# [WRITTEN INSTRUCTION A]
From the essay on universities, extract the stretch from "Universities are in" through "a wonderful thing." verbatim.
# [WRITTEN INSTRUCTION B]
In the essay on universities, what is named as the most important thing the university was still the best place to get?
# [WRITTEN INSTRUCTION C]
Carry on the essay on universities, beginning after its final sentence.

# [TEXT SEGMENT]
========
By Isaac Morehouse

Universities are in danger of losing their position as the default career and life preparation program for young people…and this is a wonderful thing.

College is a bundle of goods. It is a social experience. It is academic knowledge. It is a credential that sends a signal to potential employers. It is a set of job skills. It is networking.

There was a time when the university was nearly the only place to get these items. Even if you wanted only one or two items in the bundle, it was worth it to buy the whole package to get them. Most people didn’t mind too much that, like it or not, part of their tuition also paid for a lot of other things they might not want at all, or might even oppose: Greek life, sports, campus clubs, fancy facilities, tenured and often underproductive faculty and staff, politically correct codes and rules, and administrative bloat. It was never really efficient, but at the end of the day it was still the best place to get the knowledge, network, skills, and most importantly, the credential to signal employers.
========
# [SUPPLIED INFORMATION]
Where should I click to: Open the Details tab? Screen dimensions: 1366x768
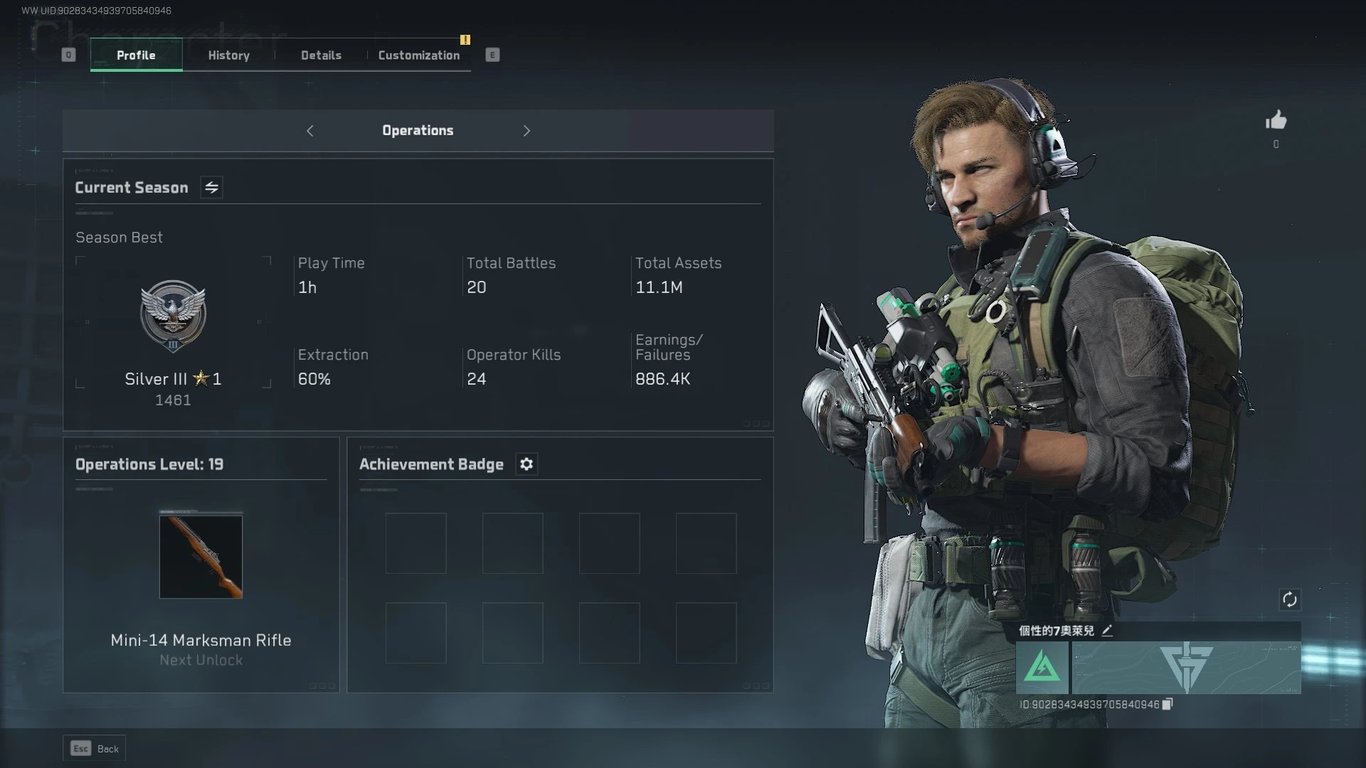click(321, 55)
========
# [EXERCISE OUTPUT A]
Universities are in danger of losing their position as the default career and life preparation program for young people…and this is a wonderful thing.

# [EXERCISE OUTPUT B]
The credential to signal employers.

# [EXERCISE OUTPUT C]
Times have changed dramatically. Each item in that bundle can now be had often better, faster, and cheaper outside of college. Want knowledge of a diverse array of topics? Why pay thousands for a luck-of-the-draw professor when you can go online and hear the best in the world teach on any subject, for free?  Ease of travel and digital social communication have enabled far more diverse and far less expensive ways to get amazing social experiences and build a network. Career skills can be obtained in myriad ways far more valuable and far less wasteful than paying for four years of a lot of classes that don’t prepare you for your dream job.

The toughest item to get outside of college has been that coveted credential.  That’s what’s kept the college monopoly in business. I’d wager more than 90% of young people who are in college or plan to go do so because they believe they have to in order to get any kind of decent job. They know it’s long and expensive, but they feel there’s no escape. Yet, as the cost of college keeps skyrocketing, the value of a degree as a signal to employers is falling fast. Degrees are everywhere, and having one no longer sets you apart in a stack of résumés. More and more employers are scrapping them as a requirement for job applicants, and the most interesting and entrepreneurial companies actually appreciate people who have courageously taken a different path.

Opportunity for alternatives abounds. That’s why I launched Praxis.

Praxis offers the most valuable items in that bundle in a cost-effective way, tailored to the participant, and with a focus on real-world application. Education and work shouldn’t be two separate realms. You need to be a learner to succeed in the market, and you need to understand the market to be a truly learned person.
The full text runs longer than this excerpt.